Los viajes son hechos de no mucha importancia, pero son símbolos, entre otros que podrían elegirse, que muestran la diferencia esencial entre épocas de la historia. Mencionaré dos que recuerda Azorín en el capítulo IX de El alma castellana y que él extrae de El devoto peregrino, un libro de Fray Antonio del Castillo muy leído en su tiempo, y del Libro de las fundaciones, Vidas, Cartas, de Teresa de Jesús. Luego aludiré a otro que viene en la Wikipedia, que otros llaman Vulgopedia.
Del primero hay impresión en Gerona, el año 1699, que puede hallarse aún en Internet. Es el caso que el año 1626, en Granada, el padre prior del monasterio pide a Fray Antonio que vaya a un convento que la orden tiene en Tierra Santa. El fraile recibe la petición de rodillas, según imposición libremente elegida, y se pone en camino hacia Alicante el dos de julio. Sus avíos son pocos y sencillos: “un hábito, túnica y manto y una alforjilla en que llevaba unos paños menores, dos pañuelos, hilo, pedernal, eslabón y yesca y otras cosillas necesarias para el camino”, según cita de Azorín. El fraile va solo y a pie. No encuentra en Alicante las galeras que podrían llevarlo a través del mar. Marcha hasta Valencia. Tampoco aquí las halla. Va a Vinaroz, con el mismo resultado. Luego va a Barcelona, donde llega el 29 de agosto.

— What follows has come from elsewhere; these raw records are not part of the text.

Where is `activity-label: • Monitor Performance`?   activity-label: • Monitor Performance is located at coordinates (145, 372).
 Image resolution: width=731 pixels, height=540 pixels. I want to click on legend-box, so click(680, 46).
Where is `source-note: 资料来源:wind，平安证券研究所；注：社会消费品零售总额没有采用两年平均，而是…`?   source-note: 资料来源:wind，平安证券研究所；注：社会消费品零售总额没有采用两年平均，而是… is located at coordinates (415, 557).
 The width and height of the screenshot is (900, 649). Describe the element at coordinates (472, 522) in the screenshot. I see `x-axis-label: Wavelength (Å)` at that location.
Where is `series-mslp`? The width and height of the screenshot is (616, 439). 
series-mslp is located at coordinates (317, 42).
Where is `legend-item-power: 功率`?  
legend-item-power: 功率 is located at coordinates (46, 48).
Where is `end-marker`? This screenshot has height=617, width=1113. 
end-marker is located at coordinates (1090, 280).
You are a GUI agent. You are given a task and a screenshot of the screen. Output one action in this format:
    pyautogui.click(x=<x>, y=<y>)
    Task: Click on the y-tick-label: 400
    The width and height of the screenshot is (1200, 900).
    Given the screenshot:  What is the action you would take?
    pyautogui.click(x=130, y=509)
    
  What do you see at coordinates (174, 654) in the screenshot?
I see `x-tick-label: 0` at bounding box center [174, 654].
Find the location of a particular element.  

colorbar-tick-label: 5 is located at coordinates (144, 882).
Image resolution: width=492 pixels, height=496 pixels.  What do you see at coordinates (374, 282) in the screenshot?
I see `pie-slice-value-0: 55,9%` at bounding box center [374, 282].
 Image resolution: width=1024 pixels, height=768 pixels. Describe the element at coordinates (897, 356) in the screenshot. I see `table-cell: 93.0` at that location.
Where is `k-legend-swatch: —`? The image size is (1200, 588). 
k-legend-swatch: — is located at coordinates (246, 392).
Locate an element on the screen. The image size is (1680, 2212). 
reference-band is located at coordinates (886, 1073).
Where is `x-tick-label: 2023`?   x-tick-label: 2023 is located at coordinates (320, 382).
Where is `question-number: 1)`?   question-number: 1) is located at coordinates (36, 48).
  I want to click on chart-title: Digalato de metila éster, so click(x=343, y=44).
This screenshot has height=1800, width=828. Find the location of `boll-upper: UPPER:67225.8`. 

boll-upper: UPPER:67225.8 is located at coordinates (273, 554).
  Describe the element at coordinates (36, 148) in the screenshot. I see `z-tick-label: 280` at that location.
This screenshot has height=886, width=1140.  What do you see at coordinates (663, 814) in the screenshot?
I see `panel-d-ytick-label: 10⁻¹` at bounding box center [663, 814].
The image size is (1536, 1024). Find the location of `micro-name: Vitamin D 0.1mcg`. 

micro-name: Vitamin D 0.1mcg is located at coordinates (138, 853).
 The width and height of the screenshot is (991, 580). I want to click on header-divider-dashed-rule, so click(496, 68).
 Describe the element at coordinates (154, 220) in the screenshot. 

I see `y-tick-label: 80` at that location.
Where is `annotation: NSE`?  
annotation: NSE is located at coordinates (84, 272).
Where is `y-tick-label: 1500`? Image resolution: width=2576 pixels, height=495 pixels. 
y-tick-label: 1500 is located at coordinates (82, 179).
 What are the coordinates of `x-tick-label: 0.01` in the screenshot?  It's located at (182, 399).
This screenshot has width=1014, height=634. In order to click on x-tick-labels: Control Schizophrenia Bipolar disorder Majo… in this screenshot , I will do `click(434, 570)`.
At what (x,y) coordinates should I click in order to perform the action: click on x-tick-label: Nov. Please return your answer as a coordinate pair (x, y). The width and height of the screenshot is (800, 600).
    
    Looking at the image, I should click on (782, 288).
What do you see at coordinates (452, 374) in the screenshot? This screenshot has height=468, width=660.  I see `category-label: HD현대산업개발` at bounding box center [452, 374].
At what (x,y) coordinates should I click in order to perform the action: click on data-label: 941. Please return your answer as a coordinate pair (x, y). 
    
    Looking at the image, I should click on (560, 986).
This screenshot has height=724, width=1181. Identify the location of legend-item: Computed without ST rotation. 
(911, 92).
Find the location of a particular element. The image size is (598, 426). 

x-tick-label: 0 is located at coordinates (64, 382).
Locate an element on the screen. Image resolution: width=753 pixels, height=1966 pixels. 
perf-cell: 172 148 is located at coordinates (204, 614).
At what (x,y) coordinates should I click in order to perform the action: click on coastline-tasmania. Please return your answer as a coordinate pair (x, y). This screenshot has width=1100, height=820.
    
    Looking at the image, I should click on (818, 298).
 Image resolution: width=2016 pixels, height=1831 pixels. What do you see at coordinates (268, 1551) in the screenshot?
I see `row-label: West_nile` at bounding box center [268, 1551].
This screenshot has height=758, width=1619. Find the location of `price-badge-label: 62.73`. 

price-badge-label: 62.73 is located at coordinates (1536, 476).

Fue uno de tantos viajes que hubo en aquellas fechas. Un ejemplo más de ellos es el de María de Jesús, la hermana del Carmen que fue a Roma, también sola, descalza y a pie, con el fin de pedir al Papa licencia para reformar su Orden. Estos viajes tenían una finalidad concreta, importante para las órdenes religiosas. Pero cada uno de ellos, por sí mismo, era además un medio de ejercitar la virtud del propio viajero, un instrumento para fortalecer su ánimo ante la adversidad, para resistir el sufrimiento, para mantener la afabilidad y la paciencia. Y para ampliar y la fe y dotarla de más hondura. Era una metáfora de la vida, en la que todos somos peregrinos. El viaje mismo nunca era la finalidad.
El cambio fue esencial cuando se perdieron aquellos fines. ¿Por qué subieron al Kilimanjaro Hans Meyer, Ludwig Purtscheller y Yohana Lawdo el seis de octubre de 1889? ¿Les movía alguna finalidad particular, importante para ellos mismos, para alguna congregación a la que pertenecieran o para su país? Yo solamente encuentro una respuesta: subieron al Kilimanjaro para que se supiera que habían subido al Kilimanjaro. No otra fue su gloria y su motivación. Puede decirse que inauguraron una época, la nuestra, que suele carecer de objetivo al que dirigir sus afanes.
Los hombres de hogaño ya no son como los de antaño.